### Exercise details
Extract all lines in the data that contain the word "Return".

· · · ·

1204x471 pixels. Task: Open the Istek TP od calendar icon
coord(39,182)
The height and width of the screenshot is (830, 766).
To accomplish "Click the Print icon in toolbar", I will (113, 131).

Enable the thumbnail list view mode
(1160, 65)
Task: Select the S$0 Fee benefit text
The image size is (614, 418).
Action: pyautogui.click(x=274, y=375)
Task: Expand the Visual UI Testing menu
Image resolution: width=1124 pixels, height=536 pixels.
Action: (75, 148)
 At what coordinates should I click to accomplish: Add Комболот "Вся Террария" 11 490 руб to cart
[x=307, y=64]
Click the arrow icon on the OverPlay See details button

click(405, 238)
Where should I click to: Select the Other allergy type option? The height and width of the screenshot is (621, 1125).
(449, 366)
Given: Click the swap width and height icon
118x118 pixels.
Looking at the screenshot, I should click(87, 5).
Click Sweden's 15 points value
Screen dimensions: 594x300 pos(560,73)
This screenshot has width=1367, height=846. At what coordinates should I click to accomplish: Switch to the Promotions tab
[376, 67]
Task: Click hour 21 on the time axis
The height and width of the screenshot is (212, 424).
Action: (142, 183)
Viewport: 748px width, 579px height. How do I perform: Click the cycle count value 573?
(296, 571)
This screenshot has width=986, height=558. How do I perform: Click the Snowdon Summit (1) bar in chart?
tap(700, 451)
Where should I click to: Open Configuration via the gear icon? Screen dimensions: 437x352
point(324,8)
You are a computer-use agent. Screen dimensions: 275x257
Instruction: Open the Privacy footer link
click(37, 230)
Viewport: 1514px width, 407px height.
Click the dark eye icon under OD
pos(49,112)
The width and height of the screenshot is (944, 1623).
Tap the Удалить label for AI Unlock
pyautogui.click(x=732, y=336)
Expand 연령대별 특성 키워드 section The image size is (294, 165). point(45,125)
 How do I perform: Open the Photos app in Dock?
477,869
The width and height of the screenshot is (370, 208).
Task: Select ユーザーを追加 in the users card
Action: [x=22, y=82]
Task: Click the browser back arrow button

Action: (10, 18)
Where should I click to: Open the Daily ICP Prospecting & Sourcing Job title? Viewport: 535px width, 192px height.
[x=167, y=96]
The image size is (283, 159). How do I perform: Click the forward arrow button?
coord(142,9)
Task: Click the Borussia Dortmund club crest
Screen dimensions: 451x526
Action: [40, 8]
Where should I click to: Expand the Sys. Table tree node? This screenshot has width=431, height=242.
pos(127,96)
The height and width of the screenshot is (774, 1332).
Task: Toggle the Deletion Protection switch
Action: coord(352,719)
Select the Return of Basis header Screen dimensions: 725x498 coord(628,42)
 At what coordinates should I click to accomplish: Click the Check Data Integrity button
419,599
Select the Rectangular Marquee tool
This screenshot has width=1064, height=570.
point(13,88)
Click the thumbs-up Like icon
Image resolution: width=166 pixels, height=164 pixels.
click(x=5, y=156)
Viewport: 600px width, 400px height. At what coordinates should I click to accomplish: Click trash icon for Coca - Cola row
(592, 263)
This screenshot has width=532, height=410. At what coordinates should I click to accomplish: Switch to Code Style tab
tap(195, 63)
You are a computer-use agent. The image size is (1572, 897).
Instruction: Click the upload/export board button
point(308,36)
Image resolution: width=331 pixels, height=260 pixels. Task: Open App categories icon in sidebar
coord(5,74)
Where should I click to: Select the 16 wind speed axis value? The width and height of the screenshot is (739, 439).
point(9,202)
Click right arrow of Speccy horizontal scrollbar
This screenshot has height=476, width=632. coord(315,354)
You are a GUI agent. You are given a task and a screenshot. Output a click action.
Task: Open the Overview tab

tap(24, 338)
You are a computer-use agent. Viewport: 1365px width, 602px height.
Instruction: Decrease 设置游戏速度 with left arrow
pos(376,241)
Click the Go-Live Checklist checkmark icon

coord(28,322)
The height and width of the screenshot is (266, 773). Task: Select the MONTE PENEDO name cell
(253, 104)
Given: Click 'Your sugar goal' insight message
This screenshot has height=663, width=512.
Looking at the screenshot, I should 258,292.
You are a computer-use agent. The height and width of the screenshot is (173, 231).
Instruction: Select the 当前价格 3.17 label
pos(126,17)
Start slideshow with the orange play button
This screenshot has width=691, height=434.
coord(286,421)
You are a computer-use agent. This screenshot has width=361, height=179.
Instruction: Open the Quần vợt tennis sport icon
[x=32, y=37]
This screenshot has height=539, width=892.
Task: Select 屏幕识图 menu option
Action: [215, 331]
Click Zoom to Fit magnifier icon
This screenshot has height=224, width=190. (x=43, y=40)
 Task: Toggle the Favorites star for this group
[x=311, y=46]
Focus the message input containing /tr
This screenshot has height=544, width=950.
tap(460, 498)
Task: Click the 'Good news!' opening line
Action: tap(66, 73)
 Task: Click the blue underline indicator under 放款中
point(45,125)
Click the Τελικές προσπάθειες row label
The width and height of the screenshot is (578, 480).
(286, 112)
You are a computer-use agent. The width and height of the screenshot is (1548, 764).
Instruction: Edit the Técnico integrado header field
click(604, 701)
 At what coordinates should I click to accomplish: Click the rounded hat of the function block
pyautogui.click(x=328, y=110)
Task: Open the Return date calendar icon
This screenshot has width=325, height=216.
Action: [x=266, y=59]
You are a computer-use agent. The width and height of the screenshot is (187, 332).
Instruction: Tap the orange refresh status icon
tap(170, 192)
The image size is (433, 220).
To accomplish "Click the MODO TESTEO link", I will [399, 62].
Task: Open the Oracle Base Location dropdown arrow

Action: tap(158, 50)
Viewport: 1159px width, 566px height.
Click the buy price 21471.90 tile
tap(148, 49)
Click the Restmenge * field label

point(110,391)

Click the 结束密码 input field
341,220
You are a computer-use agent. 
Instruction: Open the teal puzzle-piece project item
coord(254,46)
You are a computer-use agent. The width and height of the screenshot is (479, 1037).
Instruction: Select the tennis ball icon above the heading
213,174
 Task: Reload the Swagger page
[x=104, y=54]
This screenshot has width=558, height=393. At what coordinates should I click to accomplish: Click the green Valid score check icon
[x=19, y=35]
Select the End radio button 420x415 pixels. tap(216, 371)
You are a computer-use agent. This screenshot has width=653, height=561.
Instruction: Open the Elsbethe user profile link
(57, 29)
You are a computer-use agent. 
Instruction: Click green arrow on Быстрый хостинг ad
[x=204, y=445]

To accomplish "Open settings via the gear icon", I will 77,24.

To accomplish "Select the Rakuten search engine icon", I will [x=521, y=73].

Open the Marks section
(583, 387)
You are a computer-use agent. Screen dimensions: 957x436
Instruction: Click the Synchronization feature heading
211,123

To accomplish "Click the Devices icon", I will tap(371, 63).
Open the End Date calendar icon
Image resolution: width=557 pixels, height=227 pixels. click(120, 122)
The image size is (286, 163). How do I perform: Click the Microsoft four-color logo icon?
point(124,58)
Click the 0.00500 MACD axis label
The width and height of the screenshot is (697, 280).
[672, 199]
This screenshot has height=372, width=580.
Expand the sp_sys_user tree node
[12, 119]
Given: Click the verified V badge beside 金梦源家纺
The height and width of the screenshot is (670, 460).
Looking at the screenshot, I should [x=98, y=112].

· · · ·

### Response area
Select the Return of Basis header Screen dimensions: 725x498 coord(628,42)
Task: Open the Return date calendar icon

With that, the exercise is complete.